Would you please copy every line from the records that contains the word "computer"?

MATERIALS PROVIDED:

......

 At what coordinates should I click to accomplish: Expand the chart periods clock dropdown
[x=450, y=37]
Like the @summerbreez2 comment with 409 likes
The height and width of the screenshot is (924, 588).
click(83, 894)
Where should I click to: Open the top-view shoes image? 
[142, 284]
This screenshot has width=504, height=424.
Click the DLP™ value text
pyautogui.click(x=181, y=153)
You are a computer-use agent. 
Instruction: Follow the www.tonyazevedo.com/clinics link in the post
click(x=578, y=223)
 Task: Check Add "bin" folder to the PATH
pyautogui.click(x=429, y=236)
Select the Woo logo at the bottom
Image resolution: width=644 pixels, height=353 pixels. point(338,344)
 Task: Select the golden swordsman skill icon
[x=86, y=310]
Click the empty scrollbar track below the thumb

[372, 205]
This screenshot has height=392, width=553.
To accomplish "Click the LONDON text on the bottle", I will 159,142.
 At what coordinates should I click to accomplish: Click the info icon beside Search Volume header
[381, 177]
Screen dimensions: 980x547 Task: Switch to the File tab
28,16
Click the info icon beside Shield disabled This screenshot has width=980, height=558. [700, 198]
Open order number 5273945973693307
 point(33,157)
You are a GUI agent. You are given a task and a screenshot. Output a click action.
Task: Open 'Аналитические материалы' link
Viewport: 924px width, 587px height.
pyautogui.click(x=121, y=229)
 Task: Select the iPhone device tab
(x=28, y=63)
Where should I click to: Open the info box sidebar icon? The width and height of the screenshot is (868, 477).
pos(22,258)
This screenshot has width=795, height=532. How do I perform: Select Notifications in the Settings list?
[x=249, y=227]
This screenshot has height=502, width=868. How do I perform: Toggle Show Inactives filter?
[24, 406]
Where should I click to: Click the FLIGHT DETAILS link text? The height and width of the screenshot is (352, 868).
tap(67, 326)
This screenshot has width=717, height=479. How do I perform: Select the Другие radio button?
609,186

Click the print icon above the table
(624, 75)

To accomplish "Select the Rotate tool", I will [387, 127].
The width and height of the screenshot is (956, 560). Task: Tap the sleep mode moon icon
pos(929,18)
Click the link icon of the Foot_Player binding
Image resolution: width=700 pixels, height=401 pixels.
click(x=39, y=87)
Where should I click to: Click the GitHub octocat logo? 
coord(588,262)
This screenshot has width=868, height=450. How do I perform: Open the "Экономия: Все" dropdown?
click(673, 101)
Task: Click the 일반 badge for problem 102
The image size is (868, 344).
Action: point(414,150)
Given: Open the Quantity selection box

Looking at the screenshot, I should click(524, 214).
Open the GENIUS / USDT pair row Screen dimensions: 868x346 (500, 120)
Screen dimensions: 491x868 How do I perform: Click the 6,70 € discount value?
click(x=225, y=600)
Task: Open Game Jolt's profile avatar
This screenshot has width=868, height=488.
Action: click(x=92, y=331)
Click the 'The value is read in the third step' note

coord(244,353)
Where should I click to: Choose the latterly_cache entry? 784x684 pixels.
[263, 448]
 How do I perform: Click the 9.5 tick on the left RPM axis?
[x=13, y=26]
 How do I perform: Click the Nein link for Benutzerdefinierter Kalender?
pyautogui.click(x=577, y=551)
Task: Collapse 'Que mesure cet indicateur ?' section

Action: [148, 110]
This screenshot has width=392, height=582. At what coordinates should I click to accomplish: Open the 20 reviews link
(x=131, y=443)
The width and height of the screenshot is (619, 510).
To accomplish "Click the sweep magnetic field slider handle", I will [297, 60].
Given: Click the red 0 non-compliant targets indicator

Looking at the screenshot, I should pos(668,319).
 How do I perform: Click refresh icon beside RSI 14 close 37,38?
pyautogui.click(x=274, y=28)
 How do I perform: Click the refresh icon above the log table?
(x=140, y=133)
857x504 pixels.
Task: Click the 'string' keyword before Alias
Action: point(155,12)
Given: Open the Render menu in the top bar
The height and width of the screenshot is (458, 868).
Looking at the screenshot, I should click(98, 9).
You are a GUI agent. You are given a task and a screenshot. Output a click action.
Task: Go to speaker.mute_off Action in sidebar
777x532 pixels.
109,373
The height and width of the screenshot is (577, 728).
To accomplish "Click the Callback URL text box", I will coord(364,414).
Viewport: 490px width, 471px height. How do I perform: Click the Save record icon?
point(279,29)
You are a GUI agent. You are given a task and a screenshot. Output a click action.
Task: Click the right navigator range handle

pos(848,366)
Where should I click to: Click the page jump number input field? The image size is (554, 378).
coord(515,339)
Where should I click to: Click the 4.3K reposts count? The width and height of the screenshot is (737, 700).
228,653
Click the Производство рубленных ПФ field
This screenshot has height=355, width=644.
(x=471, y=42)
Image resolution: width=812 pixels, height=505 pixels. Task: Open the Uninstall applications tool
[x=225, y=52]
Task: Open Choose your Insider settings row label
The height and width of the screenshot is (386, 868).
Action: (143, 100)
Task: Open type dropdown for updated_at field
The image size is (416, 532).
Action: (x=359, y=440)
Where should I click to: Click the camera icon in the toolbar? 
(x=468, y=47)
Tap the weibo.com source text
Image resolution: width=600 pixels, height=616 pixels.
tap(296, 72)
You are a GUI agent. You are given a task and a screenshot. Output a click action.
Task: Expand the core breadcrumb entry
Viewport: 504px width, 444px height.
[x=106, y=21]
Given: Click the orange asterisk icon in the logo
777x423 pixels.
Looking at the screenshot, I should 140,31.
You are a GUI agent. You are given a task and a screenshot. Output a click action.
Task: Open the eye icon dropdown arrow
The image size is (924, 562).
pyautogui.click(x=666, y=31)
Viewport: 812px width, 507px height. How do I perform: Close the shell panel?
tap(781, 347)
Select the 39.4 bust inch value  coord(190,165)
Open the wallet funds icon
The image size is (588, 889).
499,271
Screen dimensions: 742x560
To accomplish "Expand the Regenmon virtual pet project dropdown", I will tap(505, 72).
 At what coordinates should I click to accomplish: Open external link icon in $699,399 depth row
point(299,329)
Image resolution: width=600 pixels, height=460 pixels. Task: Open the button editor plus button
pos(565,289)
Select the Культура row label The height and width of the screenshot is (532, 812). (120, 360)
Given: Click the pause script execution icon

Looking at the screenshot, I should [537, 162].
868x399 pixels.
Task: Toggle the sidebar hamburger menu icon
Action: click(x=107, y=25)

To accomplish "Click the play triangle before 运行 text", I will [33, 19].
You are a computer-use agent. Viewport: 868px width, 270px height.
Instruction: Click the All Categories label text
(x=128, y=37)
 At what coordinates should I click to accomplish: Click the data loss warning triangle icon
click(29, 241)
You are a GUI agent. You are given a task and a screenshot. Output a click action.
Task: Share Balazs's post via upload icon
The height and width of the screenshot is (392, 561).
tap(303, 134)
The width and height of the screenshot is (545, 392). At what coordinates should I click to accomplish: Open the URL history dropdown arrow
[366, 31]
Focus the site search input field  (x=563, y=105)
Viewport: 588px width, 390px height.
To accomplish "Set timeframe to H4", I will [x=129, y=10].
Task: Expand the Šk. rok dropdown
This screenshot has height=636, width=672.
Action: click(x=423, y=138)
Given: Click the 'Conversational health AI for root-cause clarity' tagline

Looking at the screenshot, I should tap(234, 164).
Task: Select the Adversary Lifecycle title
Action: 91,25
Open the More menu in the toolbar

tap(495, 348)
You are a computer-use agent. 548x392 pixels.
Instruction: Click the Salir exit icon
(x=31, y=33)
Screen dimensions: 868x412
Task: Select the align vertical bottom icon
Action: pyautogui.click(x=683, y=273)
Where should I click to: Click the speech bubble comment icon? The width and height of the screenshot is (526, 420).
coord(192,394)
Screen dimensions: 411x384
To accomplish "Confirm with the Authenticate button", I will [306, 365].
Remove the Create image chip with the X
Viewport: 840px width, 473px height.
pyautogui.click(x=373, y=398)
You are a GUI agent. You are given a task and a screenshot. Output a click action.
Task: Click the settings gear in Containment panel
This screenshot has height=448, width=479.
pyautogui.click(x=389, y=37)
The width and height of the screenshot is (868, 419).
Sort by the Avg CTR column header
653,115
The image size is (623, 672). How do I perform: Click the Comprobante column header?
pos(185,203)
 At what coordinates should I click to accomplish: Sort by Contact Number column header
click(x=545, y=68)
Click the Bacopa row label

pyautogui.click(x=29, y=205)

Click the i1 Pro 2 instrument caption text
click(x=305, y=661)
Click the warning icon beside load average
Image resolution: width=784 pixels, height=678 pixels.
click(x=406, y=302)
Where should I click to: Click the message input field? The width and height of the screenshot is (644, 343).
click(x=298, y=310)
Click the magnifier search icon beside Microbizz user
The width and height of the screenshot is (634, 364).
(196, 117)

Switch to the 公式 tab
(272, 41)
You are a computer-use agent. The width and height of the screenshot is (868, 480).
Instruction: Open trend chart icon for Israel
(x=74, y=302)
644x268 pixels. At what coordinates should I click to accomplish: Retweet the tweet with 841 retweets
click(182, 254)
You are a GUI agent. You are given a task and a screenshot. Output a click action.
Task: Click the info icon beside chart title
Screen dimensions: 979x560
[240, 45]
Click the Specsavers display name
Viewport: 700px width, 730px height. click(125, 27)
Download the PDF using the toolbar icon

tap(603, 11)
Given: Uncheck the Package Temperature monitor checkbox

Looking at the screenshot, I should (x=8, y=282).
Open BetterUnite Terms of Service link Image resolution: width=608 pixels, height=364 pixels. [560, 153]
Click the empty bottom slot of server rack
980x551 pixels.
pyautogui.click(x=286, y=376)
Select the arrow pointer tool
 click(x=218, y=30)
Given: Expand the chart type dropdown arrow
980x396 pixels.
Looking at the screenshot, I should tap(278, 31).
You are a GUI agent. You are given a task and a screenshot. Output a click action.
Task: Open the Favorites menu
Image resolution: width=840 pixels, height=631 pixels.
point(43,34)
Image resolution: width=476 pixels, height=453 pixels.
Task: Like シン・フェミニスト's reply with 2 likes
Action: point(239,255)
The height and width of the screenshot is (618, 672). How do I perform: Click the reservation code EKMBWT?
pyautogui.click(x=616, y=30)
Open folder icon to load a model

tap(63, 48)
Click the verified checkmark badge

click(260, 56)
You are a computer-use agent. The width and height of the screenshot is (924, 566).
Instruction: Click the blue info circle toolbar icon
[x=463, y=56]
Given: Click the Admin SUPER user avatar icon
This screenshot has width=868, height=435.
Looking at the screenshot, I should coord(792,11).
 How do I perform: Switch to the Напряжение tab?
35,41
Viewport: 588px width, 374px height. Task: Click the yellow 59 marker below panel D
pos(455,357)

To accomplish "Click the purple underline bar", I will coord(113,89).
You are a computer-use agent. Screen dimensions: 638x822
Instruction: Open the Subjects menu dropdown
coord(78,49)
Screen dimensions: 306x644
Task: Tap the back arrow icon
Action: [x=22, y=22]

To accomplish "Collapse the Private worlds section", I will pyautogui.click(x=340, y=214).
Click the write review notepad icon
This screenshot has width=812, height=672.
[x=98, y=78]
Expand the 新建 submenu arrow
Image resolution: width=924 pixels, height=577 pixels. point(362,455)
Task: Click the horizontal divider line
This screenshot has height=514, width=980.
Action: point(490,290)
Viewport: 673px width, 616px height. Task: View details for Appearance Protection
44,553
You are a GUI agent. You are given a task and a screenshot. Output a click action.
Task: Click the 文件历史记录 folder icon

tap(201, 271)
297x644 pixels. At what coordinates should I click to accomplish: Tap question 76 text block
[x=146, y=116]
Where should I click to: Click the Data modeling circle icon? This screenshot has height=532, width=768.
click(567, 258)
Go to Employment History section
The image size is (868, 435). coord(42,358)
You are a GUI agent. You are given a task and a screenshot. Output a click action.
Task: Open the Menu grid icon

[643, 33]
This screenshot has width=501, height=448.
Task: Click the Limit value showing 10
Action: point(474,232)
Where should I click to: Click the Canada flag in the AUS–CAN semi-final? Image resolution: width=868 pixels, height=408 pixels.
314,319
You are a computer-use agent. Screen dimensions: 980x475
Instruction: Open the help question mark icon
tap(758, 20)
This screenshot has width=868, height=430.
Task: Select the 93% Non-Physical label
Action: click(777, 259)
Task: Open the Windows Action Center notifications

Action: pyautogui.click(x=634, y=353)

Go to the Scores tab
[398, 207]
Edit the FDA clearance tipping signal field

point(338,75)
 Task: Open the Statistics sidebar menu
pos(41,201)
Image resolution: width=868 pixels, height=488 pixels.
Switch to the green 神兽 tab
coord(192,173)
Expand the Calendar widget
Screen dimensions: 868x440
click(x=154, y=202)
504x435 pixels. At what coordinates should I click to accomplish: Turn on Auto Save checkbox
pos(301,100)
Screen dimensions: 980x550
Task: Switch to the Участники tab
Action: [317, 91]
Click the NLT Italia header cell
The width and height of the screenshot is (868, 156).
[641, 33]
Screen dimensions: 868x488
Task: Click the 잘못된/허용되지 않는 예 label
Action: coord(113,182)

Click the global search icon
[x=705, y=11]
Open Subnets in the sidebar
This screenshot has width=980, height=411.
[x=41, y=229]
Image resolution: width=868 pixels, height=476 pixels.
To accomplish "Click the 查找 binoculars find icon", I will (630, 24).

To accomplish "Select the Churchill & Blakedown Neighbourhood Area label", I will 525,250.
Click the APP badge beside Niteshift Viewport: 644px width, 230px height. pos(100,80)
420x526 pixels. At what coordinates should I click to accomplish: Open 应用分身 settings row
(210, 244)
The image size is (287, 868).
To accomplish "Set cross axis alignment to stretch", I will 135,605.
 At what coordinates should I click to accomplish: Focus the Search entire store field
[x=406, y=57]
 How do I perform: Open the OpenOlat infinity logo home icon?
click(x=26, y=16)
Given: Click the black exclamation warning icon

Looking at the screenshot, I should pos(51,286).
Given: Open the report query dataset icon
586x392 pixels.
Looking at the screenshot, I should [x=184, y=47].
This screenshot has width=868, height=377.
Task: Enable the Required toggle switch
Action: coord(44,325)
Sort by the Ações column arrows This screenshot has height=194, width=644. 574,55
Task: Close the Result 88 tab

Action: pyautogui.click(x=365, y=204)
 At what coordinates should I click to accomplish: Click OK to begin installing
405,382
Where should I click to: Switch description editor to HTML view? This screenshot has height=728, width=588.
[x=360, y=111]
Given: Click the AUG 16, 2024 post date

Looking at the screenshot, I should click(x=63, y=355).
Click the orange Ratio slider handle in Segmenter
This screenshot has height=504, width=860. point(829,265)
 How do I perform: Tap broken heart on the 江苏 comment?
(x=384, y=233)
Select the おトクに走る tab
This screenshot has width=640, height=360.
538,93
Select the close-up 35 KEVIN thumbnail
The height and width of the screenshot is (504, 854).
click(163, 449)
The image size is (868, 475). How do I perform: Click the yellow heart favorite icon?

......

RESPONSE TO THE EXERCISE:
You are a computer-use agent. 
You are a computer-use agent. Viewport: 868px width, 270px height.
You are a computer-use agent. 548x392 pixels.
You are a computer-use agent. The width and height of the screenshot is (868, 480).
You are a computer-use agent. The width and height of the screenshot is (924, 566).
You are a computer-use agent. Screen dimensions: 638x822
You are a computer-use agent. Screen dimensions: 980x475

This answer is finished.